═════ SOURCE PASSAGE ═════

The first picture is Beyonce in concert. The second picture is an activist group called Femen spraying water on Belgian Archbishop Andre-Joseph Leonard.

I raise this point because there seems to be some confusion on the subject of sexuality, female empowerment and slut shaming.

So there’s this open letter to Michelle Obama that’s been floating around the Internet lately. It reads, in part:

When you endorse a recording artist like Beyonce, I see the most misogynistic aspects of the music industry (that prefers girls to be no more complex than dolls) interpret your comments as a seal of approval for the thoughtless cultural currency that they flood the youth market with. I’m writing because I think it’s time to stop suggesting to very young girls that ultimate feminine success – in the music industry or anywhere else – comes with the need, or the expectation for them to undress.

Just to break that down for those who might need it broken down: The writer is saying that the music industry has a history of sexualizing female artists in order to make money and sends a message to young girls that their value lies in the sex appeal of their bodies.

═════

● **WHAT IS EXPECTED**: Continue the passage on the open letter to Michelle Obama, starting after its final sentence. The material that comes next is unrelated to the passage on the open letter to Michelle Obama.

═════ DATA SECTION ═════

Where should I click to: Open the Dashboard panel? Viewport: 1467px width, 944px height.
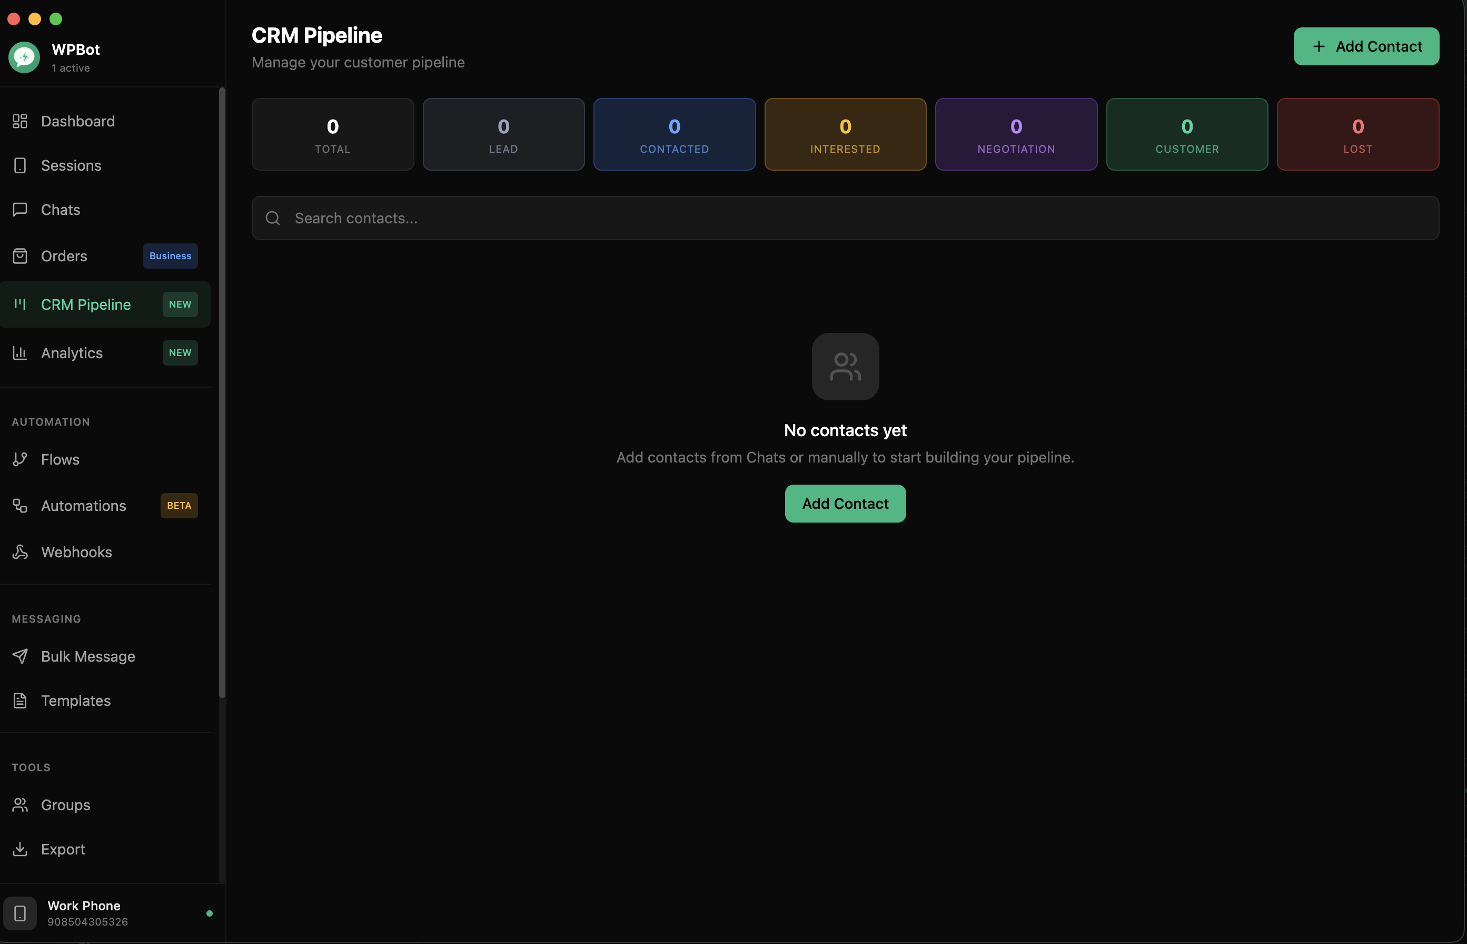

═════

● **RESPONSE TO THE TASK**:
The writer is not making this up. In case you haven’t figured it out for yourself just from living in America, some academic types did a helpful study that clarifies the issue:

In a longitudinal content analysis of images of women and men on more than four decades of Rolling Stone magazine covers (1967–2009)...we find that sexualized images of men and women have increased, though women continue to be more frequently sexualized than men. Yet our most striking finding is the change in how women—but not men—are sexualized. Women are increasingly likely to be “hypersexualized,” but men are not. These findings not only document changes in the sexualization of men and women in popular culture over time, they also point to a narrowing of the culturally acceptable ways for “doing” femininity as presented in popular media.

Breaking that down: The music industry uses a double standard in marketing artists; “sex sells” are the bywords for marketing women far more than men; not just the amount, but the degree of sexualization of female artists has become extreme; and this reflects the culture at large.

So when Beyonce very successfully and profitably sells herself with a hypersexualized image that would fit comfortably in most R&B/hip hop/pop marketing campaigns, she sits squarely inside the trend. She is participating in and profiting from that double standard. She’s not taking power back from a male-dominated industry, she’s helping them keep it.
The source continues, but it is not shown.